O jornalista, escritor e ex-guerrilheiro Celso Lungaretti morreu aos 75 anos, em São Paulo. Ele estava internado havia cerca de três semanas no HCor após sofrer uma queda em casa que resultou na fratura do fêmur. Apesar de ter sido submetido a uma cirurgia, complicações no período pós-operatório agravaram seu estado de saúde.

Lungaretti ficou conhecido por sua atuação na resistência à ditadura militar brasileira. Ainda muito jovem, integrou a Vanguarda Popular Revolucionária (VPR), organização da luta armada contra o regime. Em 1970, foi preso pelo Exército e relatou ter sofrido intensas sessões de tortura, incluindo choques elétricos, espancamentos e o chamado "pau de arara". Segundo seus relatos, as agressões deixaram sequelas permanentes, como a perda da audição de um dos ouvidos.
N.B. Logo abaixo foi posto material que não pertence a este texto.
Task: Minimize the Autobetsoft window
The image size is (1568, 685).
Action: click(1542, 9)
Um dos episódios mais marcantes de sua vida foi a acusação de ter delatado um campo de treinamento da VPR no Vale do Ribeira. Durante décadas, ele contestou essa versão, afirmando que, sob tortura, revelou apenas informações sobre uma área já desativada. Em 2004, documentos militares e manifestações do historiador Jacob Gorender reforçaram sua defesa, levando à revisão dessa acusação por parte de alguns estudiosos.
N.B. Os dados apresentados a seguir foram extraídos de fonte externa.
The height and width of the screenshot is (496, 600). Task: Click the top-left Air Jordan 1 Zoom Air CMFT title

Após o período da ditadura, Lungaretti construiu carreira no jornalismo e tornou-se um defensor dos direitos humanos e da preservação da memória histórica. Em 2005, lançou o livro "Náufrago da Utopia: Vencer ou morrer na guerrilha aos 18 anos", obra autobiográfica em que narra sua militância, prisão, tortura e as consequências desses acontecimentos. Também manteve por muitos anos o blog "Náufrago da Utopia", dedicado à política, história e direitos humanos.

 

Nos últimos anos, trabalhava na continuação de sua autobiografia, intitulada "Náufrago da Utopia 2", que já estava concluída e em fase de edição. Lungaretti deixa a esposa, Nadja, e as filhas Luana e Laura. Seu falecimento gerou manifestações de pesar entre jornalistas, pesquisadores e antigos militantes ligados à defesa da democracia e da memória da ditadura militar.